Si nos murs sont toujours dressés, alors personne ne peut pénétrer à l’intérieur, et nous ne pouvons pas en sortir ; ils sont une barrière qui devient une prisonIl en est de même du jour qui marque le début de notre période de deuil, le 17 Tamouz. En ce jour, une brèche fut faite dans les murs de Jérusalem, ouvrant la voie à la destruction et à l’exil. Il y a cependant quelque chose de positif dans le fait d’abattre les murs. Il y a ici une forme de « bien » (auquel le nombre 17 = tov = bien fait allusion) qui peut également être la racine d’un processus très positif. Il est en effet seulement possible de reconstruire lorsque l’on accepte d’abord de démolir la structure présente, de casser les murs. Ceci est vrai non seulement sur le plan matériel, mais aussi psychologiquement, émotionnellement et spirituellement. Ces barrières-là sont souvent plus difficiles à abattre que les murs matériels les plus hauts et les plus épais.

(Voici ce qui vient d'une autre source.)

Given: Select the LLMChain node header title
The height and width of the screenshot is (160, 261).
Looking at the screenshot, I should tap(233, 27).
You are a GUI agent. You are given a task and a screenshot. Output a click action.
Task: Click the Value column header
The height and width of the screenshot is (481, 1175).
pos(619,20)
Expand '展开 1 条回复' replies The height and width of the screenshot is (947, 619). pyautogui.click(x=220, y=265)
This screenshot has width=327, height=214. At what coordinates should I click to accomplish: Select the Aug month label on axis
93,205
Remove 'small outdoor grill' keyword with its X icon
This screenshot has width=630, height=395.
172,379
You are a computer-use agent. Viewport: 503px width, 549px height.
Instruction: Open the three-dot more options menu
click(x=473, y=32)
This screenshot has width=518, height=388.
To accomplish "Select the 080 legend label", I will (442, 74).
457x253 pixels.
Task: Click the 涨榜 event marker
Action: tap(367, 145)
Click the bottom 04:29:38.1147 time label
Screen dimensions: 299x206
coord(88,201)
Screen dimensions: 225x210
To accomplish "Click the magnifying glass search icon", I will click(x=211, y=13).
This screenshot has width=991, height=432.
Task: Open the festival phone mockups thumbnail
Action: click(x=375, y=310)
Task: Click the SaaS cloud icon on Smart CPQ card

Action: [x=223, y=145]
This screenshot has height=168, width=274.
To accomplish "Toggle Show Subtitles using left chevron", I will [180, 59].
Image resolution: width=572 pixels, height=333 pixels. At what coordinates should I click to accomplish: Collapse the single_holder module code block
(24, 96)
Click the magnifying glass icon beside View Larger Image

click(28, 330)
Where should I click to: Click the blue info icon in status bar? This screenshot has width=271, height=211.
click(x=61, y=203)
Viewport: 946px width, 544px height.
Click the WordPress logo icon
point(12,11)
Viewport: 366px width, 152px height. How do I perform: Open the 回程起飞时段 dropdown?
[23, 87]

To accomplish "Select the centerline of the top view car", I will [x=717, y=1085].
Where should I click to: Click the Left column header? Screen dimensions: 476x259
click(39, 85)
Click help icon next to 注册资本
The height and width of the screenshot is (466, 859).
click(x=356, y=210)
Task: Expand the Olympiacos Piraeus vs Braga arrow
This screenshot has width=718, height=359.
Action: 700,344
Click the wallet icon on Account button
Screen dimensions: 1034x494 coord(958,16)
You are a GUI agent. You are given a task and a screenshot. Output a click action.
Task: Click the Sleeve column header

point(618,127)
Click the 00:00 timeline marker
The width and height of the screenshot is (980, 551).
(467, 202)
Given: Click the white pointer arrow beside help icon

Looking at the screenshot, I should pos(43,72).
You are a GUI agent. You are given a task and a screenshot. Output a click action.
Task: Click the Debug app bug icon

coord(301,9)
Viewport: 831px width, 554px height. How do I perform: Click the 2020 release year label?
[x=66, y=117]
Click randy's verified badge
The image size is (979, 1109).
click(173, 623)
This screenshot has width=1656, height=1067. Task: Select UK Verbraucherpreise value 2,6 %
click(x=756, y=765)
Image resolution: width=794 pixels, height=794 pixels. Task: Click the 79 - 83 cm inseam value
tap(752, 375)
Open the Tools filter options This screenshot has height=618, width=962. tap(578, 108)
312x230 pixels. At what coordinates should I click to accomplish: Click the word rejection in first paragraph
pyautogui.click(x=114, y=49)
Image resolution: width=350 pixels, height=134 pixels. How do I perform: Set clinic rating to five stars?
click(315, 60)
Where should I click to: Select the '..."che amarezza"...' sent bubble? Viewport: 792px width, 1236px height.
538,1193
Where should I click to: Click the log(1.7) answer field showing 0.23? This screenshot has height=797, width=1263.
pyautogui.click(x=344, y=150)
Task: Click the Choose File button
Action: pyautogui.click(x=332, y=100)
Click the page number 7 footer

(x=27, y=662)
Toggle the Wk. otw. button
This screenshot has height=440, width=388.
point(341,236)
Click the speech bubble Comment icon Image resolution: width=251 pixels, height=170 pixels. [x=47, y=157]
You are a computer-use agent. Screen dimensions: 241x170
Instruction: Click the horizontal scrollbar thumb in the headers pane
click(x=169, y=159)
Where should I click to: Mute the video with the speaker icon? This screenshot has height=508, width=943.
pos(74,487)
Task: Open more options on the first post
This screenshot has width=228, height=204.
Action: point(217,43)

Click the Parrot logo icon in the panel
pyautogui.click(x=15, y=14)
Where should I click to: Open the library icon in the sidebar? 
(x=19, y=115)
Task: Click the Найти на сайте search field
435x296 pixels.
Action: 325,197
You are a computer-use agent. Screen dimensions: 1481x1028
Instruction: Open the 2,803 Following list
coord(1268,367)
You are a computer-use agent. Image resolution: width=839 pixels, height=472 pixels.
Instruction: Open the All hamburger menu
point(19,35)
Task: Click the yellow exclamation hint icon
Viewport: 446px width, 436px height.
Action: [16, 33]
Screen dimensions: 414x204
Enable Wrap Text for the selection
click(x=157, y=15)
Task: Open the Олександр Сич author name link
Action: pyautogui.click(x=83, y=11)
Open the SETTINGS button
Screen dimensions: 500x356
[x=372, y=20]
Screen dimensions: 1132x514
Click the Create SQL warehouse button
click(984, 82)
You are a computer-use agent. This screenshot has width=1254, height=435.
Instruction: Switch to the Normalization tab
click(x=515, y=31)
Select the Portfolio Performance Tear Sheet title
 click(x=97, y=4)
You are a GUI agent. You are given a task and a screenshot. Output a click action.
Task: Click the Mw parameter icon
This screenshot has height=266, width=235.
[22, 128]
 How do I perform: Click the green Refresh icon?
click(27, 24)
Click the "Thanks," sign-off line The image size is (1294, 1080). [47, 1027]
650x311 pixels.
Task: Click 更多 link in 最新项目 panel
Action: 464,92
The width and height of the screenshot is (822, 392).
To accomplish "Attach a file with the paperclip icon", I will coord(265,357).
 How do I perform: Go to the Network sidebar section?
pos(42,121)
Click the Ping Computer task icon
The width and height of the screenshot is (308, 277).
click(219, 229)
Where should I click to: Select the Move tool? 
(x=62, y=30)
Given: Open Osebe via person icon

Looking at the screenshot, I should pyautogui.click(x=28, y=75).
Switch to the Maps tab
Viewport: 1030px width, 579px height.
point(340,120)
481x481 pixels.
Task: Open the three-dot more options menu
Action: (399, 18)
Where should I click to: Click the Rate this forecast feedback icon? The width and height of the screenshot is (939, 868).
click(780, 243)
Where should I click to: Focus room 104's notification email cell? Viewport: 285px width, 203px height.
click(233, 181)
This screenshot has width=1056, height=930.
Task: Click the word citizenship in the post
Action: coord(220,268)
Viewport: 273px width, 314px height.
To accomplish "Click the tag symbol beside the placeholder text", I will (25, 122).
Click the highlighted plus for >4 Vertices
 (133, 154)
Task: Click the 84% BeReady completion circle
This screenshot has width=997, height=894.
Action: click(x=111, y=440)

Un mur est quelque chose qui maintient les autres à l’extérieur, qui protège et qui occulte ce qui est gardé à l’intérieur. Les murs sont nécessaires, en particulier dans un monde imparfait. Mais il y a des moments où nous devons laisser nos murs tomber pour pouvoir réellement vivre et ressentir la réalité et ainsi pouvoir grandir. Si nos murs sont toujours dressés, alors personne ne peut pénétrer à l’intérieur, et nous ne pouvons pas en sortir. Au lieu de constituer une protection, ils deviennent une forme de séparation, une barrière qui devient une prison.

C’est la tâche que nous devons accomplir, aussi bien au plan individuel qu’au niveau global. Nous devons regarder à l’intérieur comme à l’extérieur et commencer à abattre nos murs. Nous devons abattre nos murs de crainte, de méfiance, d’ignorance et de haine. Nous devons les raser totalement. Alors, nous tenant dans les décombres, nous pouvons de nouveau nous voir les uns les autres et rien ne nous entrave ; nous pouvons commencer le processus de reconstruction, brique par brique. Mais cette fois-ci, plutôt que de construire un mur, nous construirons une maison, qui pourra être habitée par tous et où tous seront les bienvenus. Et, à travers cela, nous pourrons enfin révéler le bien qui a été depuis si longtemps dissimulé et amener du sens au sein de la confusion, et de l’ordre dans le chaos apparent. Alors, nous ne vivrons plus ces jours comme un deuil, mais comme un temps de célébration et de joie, car nous serons alors vraiment libérés.